= What you should do =
In the entries below, repeat only the lines between those holding "This screenshot has height=716, width=1568." and "Open the Reporting", inclusive. Leave pictures out.

= Provided records =
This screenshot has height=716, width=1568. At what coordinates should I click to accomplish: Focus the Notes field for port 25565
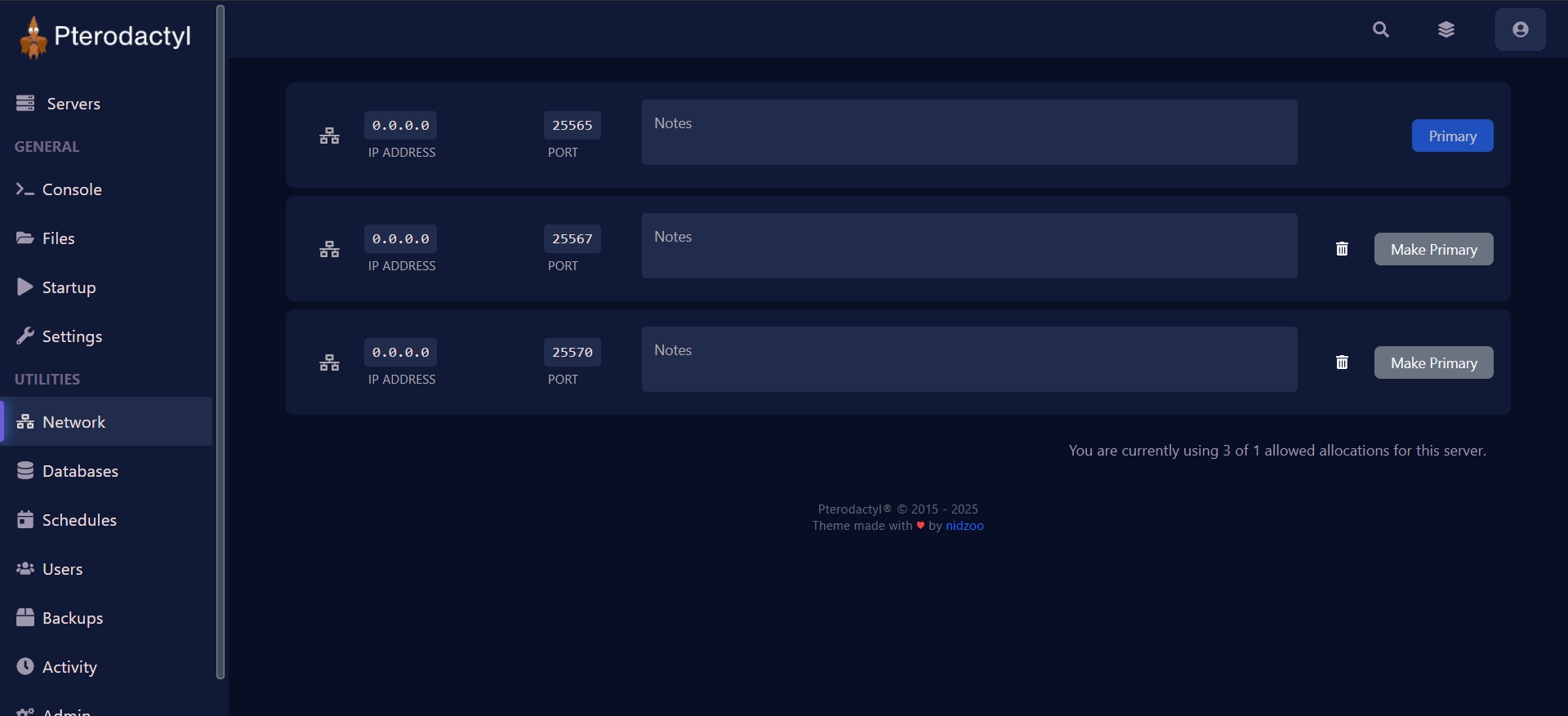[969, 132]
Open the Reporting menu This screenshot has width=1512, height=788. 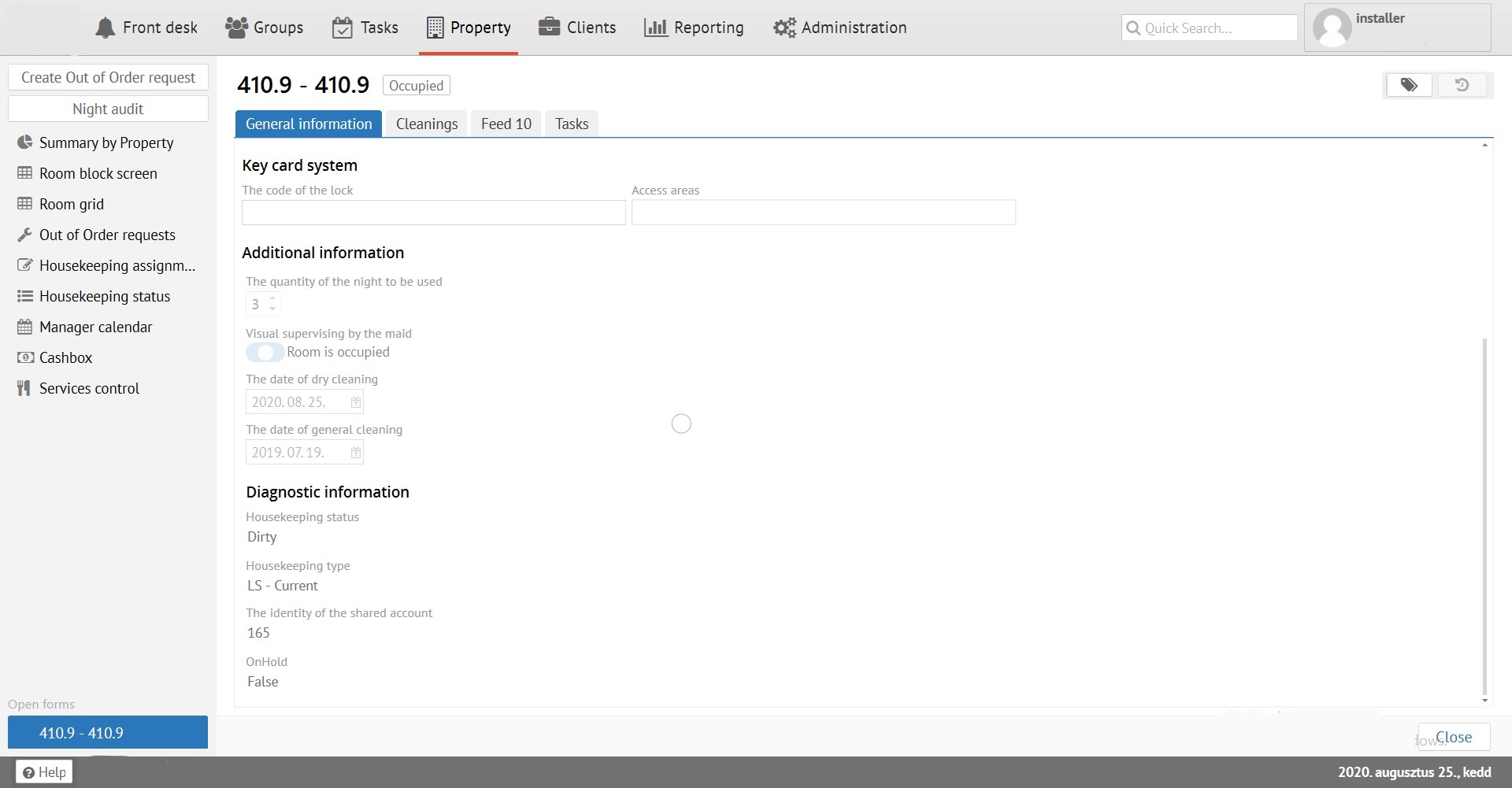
* * *
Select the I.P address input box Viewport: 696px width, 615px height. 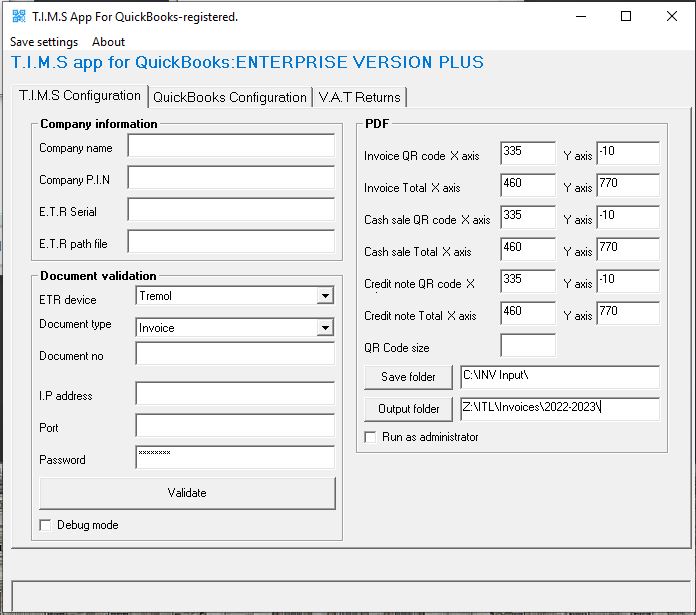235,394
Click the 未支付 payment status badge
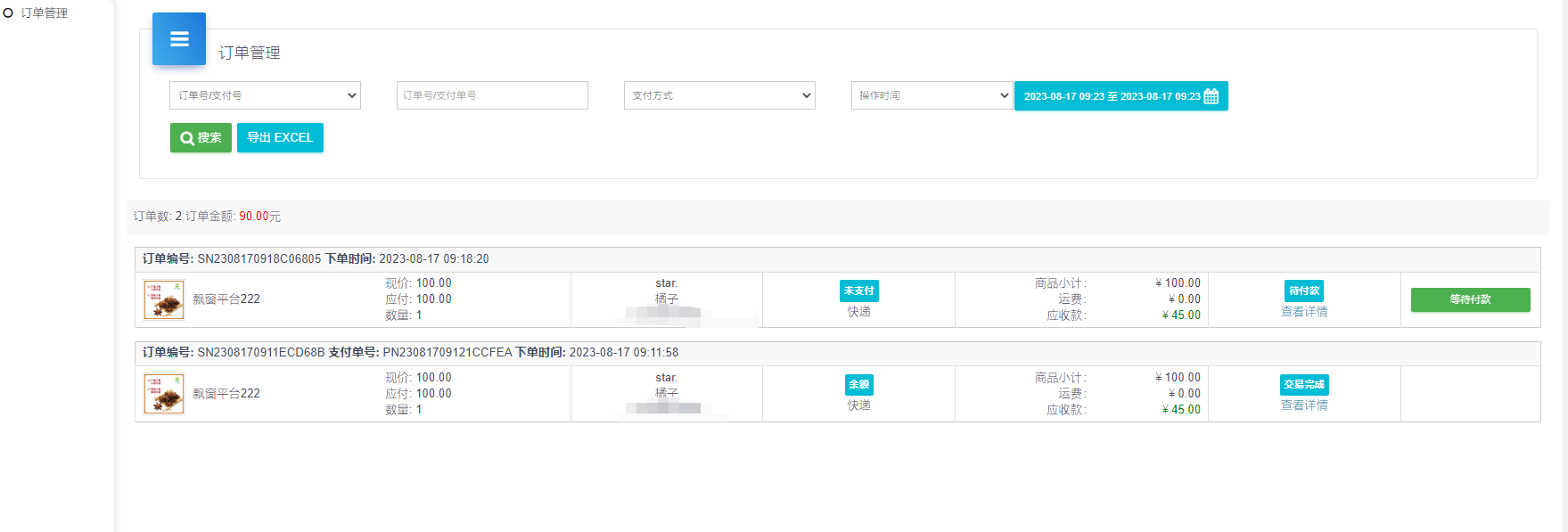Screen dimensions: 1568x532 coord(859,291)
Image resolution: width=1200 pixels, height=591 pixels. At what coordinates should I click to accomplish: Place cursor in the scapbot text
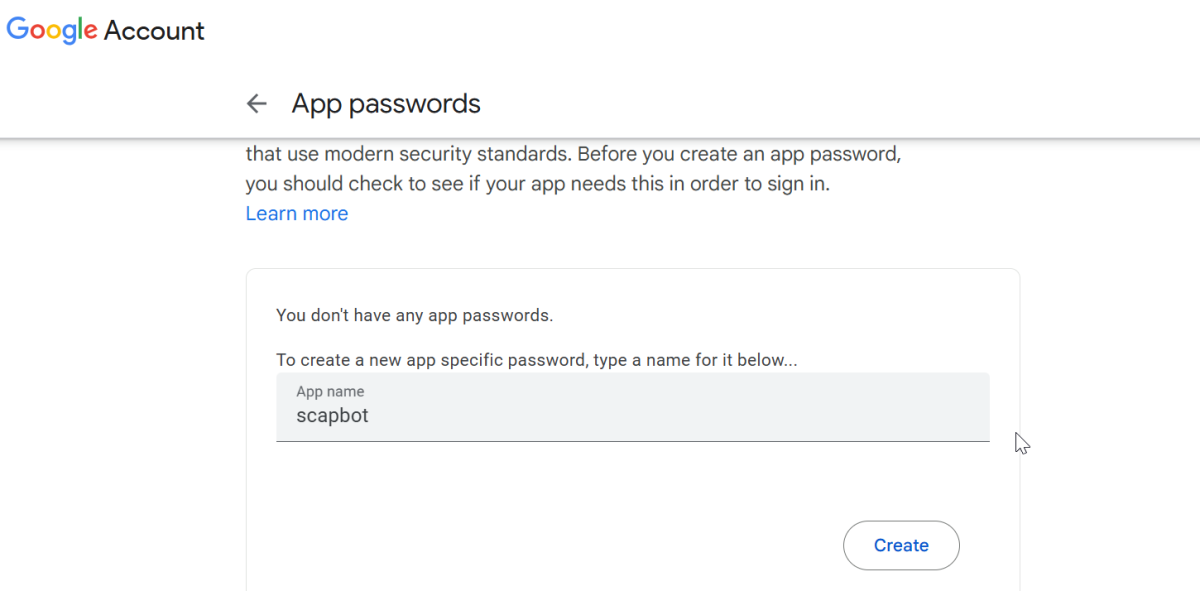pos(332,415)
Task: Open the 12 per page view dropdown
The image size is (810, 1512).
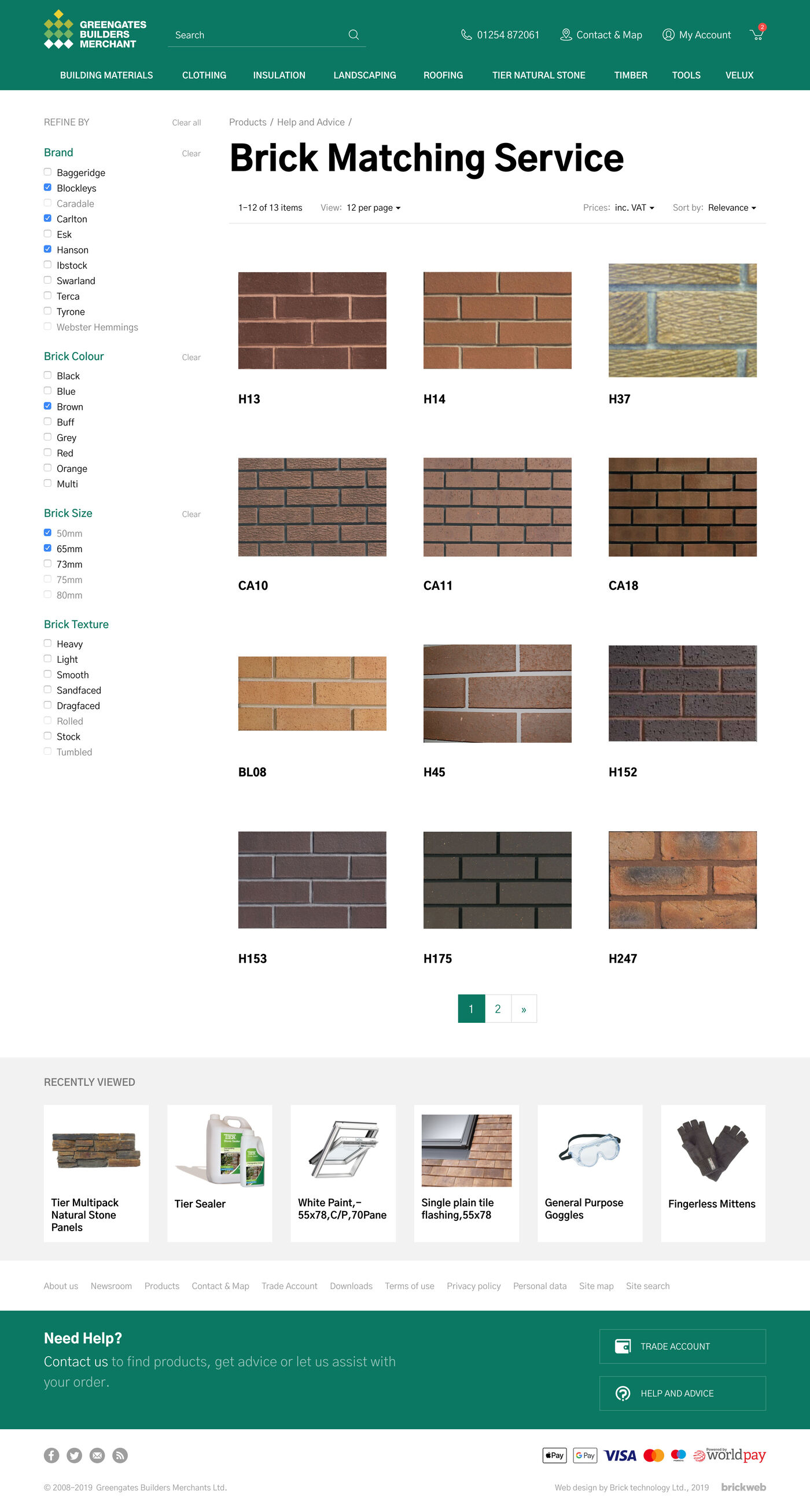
==
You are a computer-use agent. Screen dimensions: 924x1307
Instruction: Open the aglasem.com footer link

= Solution below =
This screenshot has height=716, width=1568. At what coordinates should I click to accomplish: Focus the Notes field for port 25565
[969, 132]
Open the Reporting menu This screenshot has width=1512, height=788. 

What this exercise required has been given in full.